La scène est insoutenable. Elle a fait le tour de la toile. Après 20 ans de mariage, une dame se voit curieusement expulser de force du domicile conjugal par son mari. La victime, mère de six enfants, a été « chassée » par son époux avec l’aide des membres de sa famille « pour faire place à une nouvelle épouse ».
Elle a même été « violemment battue » avant son expulsion. Sur les réseaux, on raconte que la victime avait non seulement arrêté son emploi dans une grande entreprise pour s’occuper de son homme lorsqu’il était malade et aurait même contribué financièrement à la construction de la maison familiale. Or, la procédure de divorce n’a pas encore abouti. Quel péché a-t-elle commis pour mériter une telle humiliation devant sa progéniture et le voisinage ? Quelle que soit la gravité de son acte, elle ne mérite point ce traitement inhumain et dégradant intervenu en pleine célébration d’octobre rose, mois dédié à la lutte contre les cancers féminins.

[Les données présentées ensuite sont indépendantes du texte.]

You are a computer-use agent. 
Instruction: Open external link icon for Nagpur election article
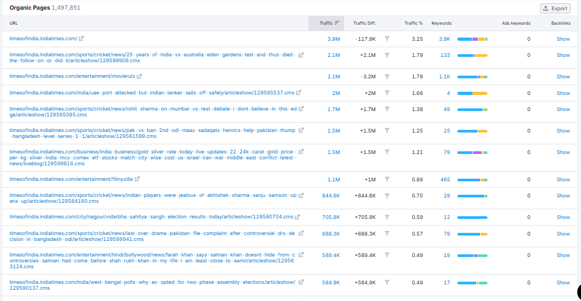pos(297,217)
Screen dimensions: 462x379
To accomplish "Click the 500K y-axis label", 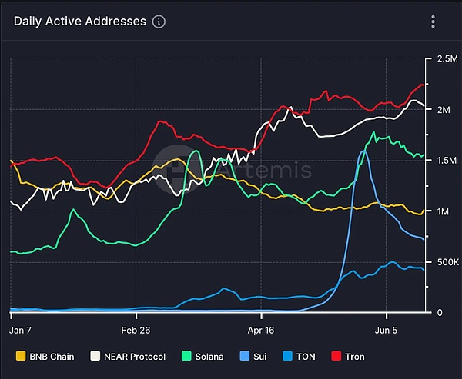I will click(448, 263).
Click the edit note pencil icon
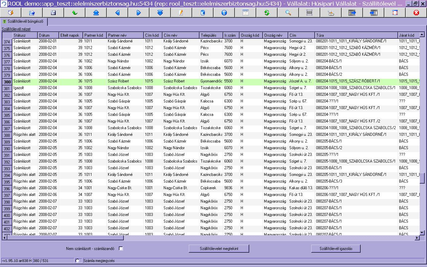Screen dimensions: 427x267 (181, 13)
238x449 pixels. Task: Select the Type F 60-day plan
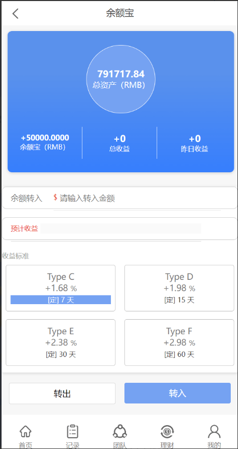(x=179, y=342)
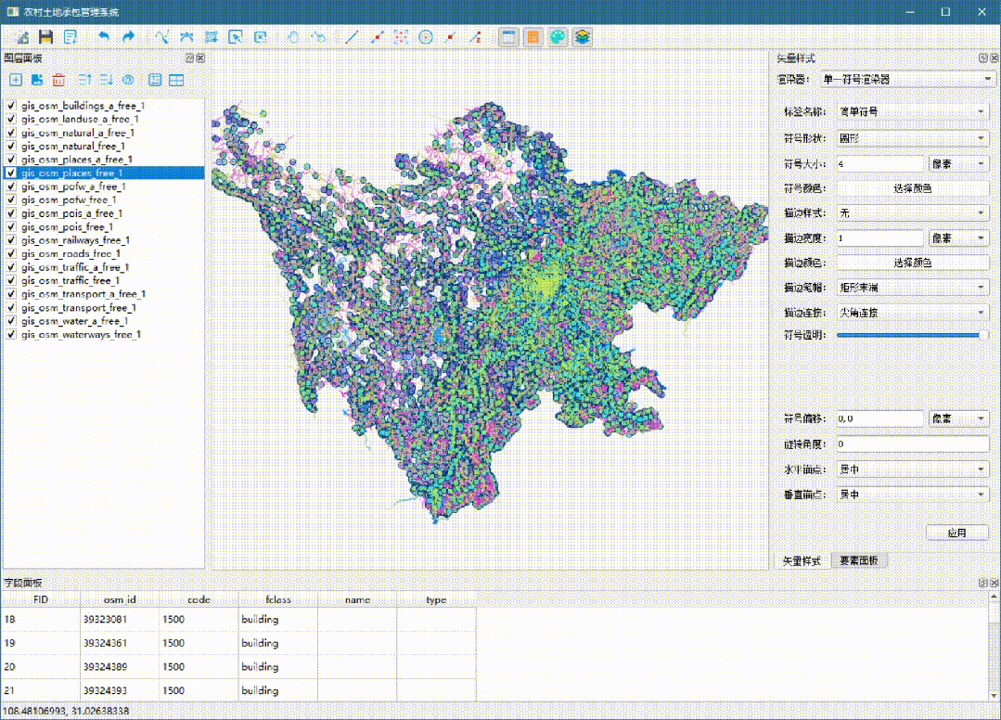Click the 符号偏移 offset input field
This screenshot has width=1001, height=720.
879,418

Quel que soit le différend, il y a d’autres voies plus appropriées pour procéder à l’expulsion de quelqu’un. Même pour expulser un locataire indélicat, il y a une procédure juridique à plus forte raison quelqu’un avec qui on a partagé une bonne partie de sa vie et avec qui on partage une progéniture. Les conflits entre particuliers se règlent devant les institutions habilitées. Personne n’a le droit de se faire justice soi-même. Face à la sacralité du mariage, de la famille, certains actes sont inqualifiables. Ils ne sont ni moralement, ni juridiquement encore moins admis au plan religieux. En Islam, le divorce est régi par une charte. Il n’est guère souhaité d’expulser comme un malpropre une conjointe après l’avoir répudiée. Voir un chef de famille bousculer, brutaliser et violenter son ex-épouse est un spectacle déshonorant, qui heurte la conscience. Dans une chronique précédente, nous évoquions le pouvoir d’autodiscipline. Cette retenue est encore valable dans cette circonstance. Le mari aurait dû prendre son « mal » en patience jusqu’à l’aboutissement de la procédure judiciaire pour agir légalement.
Par son geste désobligeant, de nombreuses années de sacrifices d’un couple jadis épanoui s’écroulent. L’harmonie s’effrite. Les liens familiaux en pâtissent. Les enfants désœuvrés et peinés de voir leurs parents s’offrir en spectacle à la face du monde avec une stabilité sociale seront à jamais affectés et risquent de ne pouvoir s’en relever facilement. En observant certaines scènes de violences gratuites au sein de notre société, on se souvient encore de la prémonition d’un défunt illustre guide religieux du pays. Il était convaincu de l’urgence d’organiser un « ndeup » national pour circonscrire le mal qui prend des proportions inquiétantes. Surtout que de nombreuses initiatives pour apaiser le climat social et pour une vie en société ou en communauté harmonieuse n’ont pas donné les résultats escomptés.
Des scènes de violences faites aux femmes sont monnaie-courante. Malheureusement, le phénomène ne s’arrête (presque) jamais. La tenue de ce « ndeup » jadis prôné est plus que d’actualité pour faire cesser cette forme de violences basée sur le genre et privilégier le dialogue et la concertation en toute circonstances. À l’ouverture d’un atelier sur les violences basées sur le genre, Fanta Sow de Onu-Femmes, soulignait : « Malgré les avancées considérables du Sénégal avec la ratification du protocole de Maputo, du Plan national de l’abandon des Mutilations génitales féminines (Mgf), les défis restent immenses. Au Sénégal, (…) les violences faites aux femmes sont nombreuses ainsi que les mariages forcés. Ces chiffres portent des visages, des histoires ». Des efforts restent encore à faire à différents niveaux.